Manage Keystores via UI

The MWARE IAM Management Console enables viewing keystore details such as the available certificates. To do this, you need to first upload the relevant keystore via the MWARE IAM Management Console.

Before you begin

Make sure to create and store all the required keystore files in the <IS_HOME>/repository/resources/security directory.



Do not delete the default wso2carbon.jks.

Upload keystores

Follow the instructions below to upload a keystore file via the MWARE IAM Management Console.

  1. In the Main menu of the MWARE IAM Management Console (https://<IS_HOST>:<PORT>/carbon), click Manage > Keystores > Add.

    The Add Key Store page appears.

  2. Provide the required information:

    • Keystore password: This is required to access the private key and provider.
    • Provider
    • Keystore Type: This is to specify the type of the keystore file that you are uploading as JKS or PKCS12.
      • JKS: Java Key Store (JKS) allows you to read and store key entries and certificate entries. However, the key entries can only store private keys.
      • PKCS12: Public Key Cryptography Standards (PKCS12) allows you to read a keystore in this format and export the information from that keystore. However, you cannot modify the keystore. This is used to import certificates from different browsers into your Java Key store.

  3. Click Next.
  4. Enter the private key password.
  5. Click Finish to add the new keystore to the list.

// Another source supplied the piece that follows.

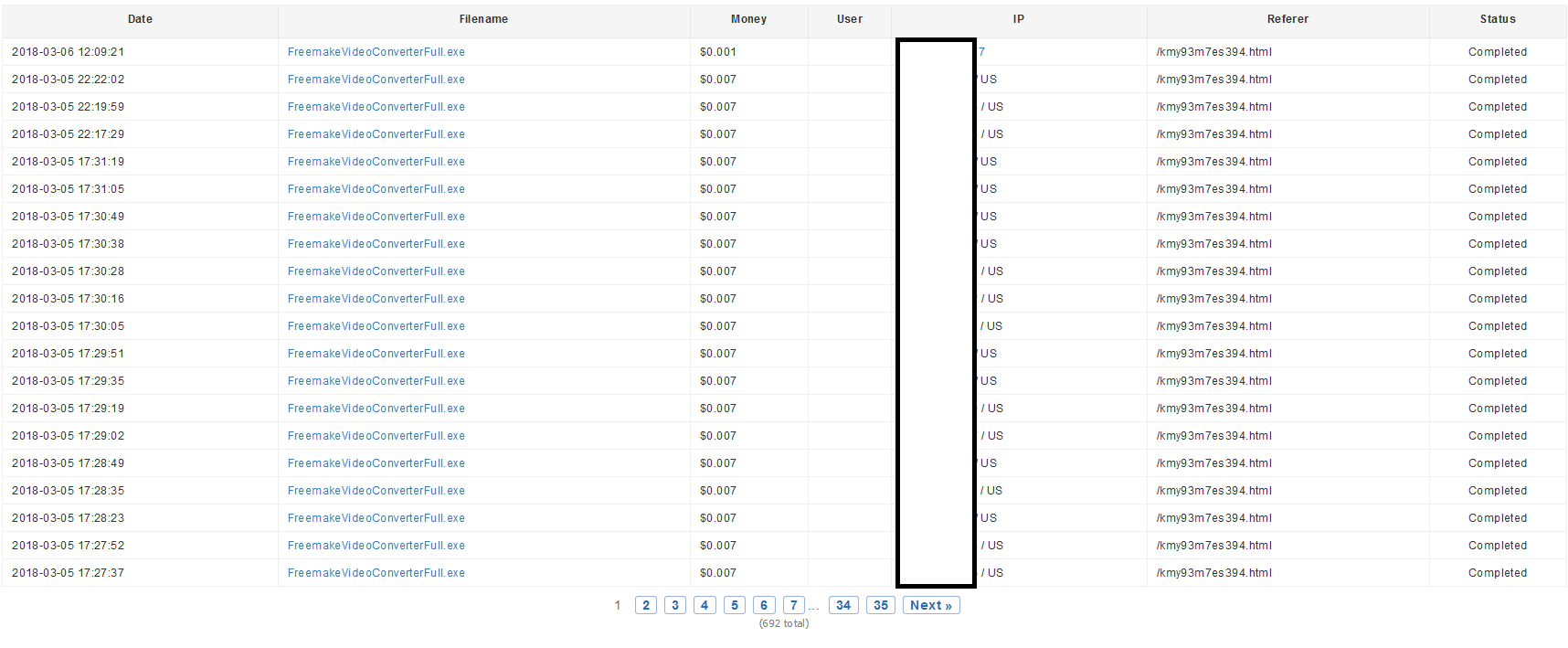Image resolution: width=1568 pixels, height=648 pixels.
Task: Open filename link in 2018-03-05 17:27:37 row
Action: 376,573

    This keystore file is now saved to the MWARE IAM registry. To see the registry path:

    1. On Main tab, click Manage > Registry > Browse.
    2. Enter /_system/governance/repository/security/key-stores/ in the Location text box and click Go.

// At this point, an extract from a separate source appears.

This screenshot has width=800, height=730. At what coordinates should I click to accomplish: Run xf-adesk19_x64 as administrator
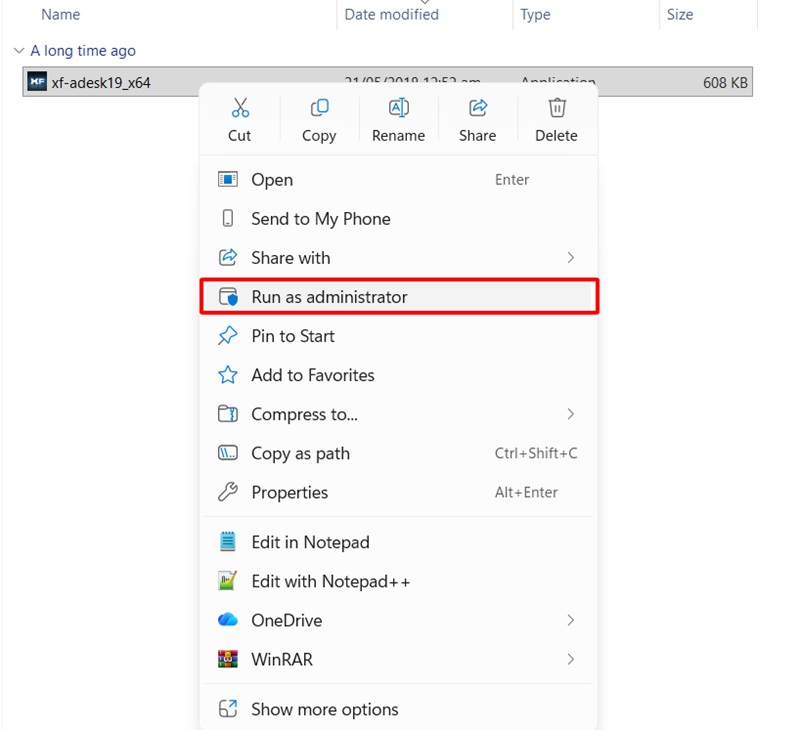pyautogui.click(x=329, y=296)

      Note that the keystores added via the MWARE IAM Management Console get listed out.

View keystores

Follow the instructions below to view the details of the keystore that you uploaded.

  1. In the Main menu of the MWARE IAM Management Console, click Manage > Keystores > List. The Key Store List page appears.
  2. Click View of the corresponding keystore that you want to view. The View Key Store screen appears with the following information:

    • Private key certificates

    • Available certificates

  3. Click Finish to get back to the Keystores screen.